Tuesday, November 25, 2014

The wince

Long term readers know I occasionally become upset by "the man who ran over my husband" - henceforth I will call him The Maimer, 'cause he put Ron in a wheelchair. 

Work is hiring.  They have been conducting a lot of interviews lately.  They bring the applicants in the front door and sit them in the hall (step one, I have no idea what happens afterward).  They ran out of chairs, so they took the chairs out of the front breakroom, tended by the other vendor. 

I won't be telling them that.  So, the "regulars" had nowhere to sit.  Every break area has it's regulars.  The Maimer is a regular in the front breakroom, usually. 

As I stocked, I reminded myself I'd see him; to anticipate it, so I could act instead of reacting. 

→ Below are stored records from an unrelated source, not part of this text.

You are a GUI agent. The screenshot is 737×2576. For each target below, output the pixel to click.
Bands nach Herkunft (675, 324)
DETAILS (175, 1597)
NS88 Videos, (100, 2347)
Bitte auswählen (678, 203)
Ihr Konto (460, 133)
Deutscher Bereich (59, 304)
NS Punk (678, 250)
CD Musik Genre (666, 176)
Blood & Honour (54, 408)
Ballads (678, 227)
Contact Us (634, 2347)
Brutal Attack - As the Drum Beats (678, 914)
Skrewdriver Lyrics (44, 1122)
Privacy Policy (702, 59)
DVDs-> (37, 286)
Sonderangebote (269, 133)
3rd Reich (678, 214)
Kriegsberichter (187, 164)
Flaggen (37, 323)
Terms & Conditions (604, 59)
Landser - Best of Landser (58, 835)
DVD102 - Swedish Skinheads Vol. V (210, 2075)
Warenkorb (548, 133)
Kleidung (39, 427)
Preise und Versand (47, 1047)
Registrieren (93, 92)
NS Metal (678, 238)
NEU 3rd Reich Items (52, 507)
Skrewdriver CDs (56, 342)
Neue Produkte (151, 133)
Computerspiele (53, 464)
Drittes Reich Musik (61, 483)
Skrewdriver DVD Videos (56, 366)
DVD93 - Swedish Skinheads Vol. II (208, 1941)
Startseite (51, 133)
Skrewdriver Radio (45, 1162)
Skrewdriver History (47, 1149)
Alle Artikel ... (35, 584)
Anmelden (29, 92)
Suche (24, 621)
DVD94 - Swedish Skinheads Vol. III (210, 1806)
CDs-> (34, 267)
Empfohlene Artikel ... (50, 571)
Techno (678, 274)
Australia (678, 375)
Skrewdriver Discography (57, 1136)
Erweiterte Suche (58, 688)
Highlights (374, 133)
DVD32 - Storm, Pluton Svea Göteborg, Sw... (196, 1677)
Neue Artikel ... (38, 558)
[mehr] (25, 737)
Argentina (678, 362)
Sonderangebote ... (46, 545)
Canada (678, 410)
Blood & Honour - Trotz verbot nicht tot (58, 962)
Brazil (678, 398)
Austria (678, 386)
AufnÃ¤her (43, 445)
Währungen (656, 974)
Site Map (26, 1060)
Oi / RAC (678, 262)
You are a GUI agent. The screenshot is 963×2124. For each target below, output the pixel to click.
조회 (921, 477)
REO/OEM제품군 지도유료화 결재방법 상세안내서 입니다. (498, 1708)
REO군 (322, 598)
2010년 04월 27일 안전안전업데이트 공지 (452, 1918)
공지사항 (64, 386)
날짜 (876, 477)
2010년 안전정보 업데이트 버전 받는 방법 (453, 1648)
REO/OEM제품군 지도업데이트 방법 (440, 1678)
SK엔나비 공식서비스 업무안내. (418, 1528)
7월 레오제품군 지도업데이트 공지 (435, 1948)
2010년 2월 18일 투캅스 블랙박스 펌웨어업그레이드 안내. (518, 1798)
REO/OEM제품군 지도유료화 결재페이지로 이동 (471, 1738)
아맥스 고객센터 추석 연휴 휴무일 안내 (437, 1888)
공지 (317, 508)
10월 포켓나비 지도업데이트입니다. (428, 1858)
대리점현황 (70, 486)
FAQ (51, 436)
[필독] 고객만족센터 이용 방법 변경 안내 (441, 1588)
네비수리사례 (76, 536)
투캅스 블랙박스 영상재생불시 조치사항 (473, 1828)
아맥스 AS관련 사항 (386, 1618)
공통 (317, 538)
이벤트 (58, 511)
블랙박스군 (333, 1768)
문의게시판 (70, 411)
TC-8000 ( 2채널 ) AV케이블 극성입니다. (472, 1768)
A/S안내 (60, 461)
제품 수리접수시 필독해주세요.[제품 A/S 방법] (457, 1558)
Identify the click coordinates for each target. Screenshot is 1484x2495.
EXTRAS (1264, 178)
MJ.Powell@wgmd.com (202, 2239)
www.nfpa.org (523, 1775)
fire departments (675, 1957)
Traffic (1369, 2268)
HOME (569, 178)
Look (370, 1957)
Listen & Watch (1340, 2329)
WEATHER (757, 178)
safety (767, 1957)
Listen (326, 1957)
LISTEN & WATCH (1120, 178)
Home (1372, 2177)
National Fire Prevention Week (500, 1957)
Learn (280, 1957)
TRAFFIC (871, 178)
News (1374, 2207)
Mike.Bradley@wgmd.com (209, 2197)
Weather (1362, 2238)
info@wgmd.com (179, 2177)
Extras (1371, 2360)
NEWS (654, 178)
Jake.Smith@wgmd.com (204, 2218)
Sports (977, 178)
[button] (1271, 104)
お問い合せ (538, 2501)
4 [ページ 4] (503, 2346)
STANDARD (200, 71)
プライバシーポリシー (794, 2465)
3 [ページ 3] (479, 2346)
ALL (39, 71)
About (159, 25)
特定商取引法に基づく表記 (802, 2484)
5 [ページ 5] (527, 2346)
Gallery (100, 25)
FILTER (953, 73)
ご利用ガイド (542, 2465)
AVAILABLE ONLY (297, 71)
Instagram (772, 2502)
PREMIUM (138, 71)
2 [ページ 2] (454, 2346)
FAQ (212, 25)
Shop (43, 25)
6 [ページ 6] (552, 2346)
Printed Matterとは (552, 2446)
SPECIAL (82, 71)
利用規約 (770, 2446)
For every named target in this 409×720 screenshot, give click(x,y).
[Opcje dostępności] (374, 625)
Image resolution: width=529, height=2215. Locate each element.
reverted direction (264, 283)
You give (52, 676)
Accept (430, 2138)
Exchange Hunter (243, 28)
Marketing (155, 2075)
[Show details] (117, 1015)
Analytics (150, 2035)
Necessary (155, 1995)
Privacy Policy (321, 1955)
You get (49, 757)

You can imagine how I feel, seeing him walk around ablebodied. 

It's ironic, because God enabled me to forgive the officer who stole Ron's money, falsified the accident report, lied about a witness, had Ron walking into the street backwards, and when I confronted him on that version of events - blamed me for the accident because Ron traveled alone, as he always did.  I had a lot of issues.

I'm still working on complete neutrality when I see The Maimer.  I have a long way to go.  But generally speaking, I am past the sobbing/wanting to mutilate him stage when I do see him.  Generally.

Generally I battle the impulse to shout at him and tell him he ruined our lives, I hope he's happy driving his nice new truck, etc.  Like I said, I'm working on it.

I reminded myself I would likely see him (especially, as it turns out, the custodians took advantage of the vacant room to wax the floor).  Sure enough, I did.

He carried a cup of our coffee as he left the area.  He paused, looking at Ron in his wheelchair.  Winced.  I turned my head because I was probably glaring at him, and I knew God didn't want that.  I heard him say Hi to Ron and Ron give a cheerful reply.

This is going to sound awful, and like I said I have a lot of work towards forgiveness.  But that wince at seeing Ron in the wheelchair did a lot for me, today.   

After the door closed, I told Ron, who shrugged it off.

"He didn't buy a snack?" Ron asked. 

"No" I replied.  "I was stocking and he knows I'm a little growly."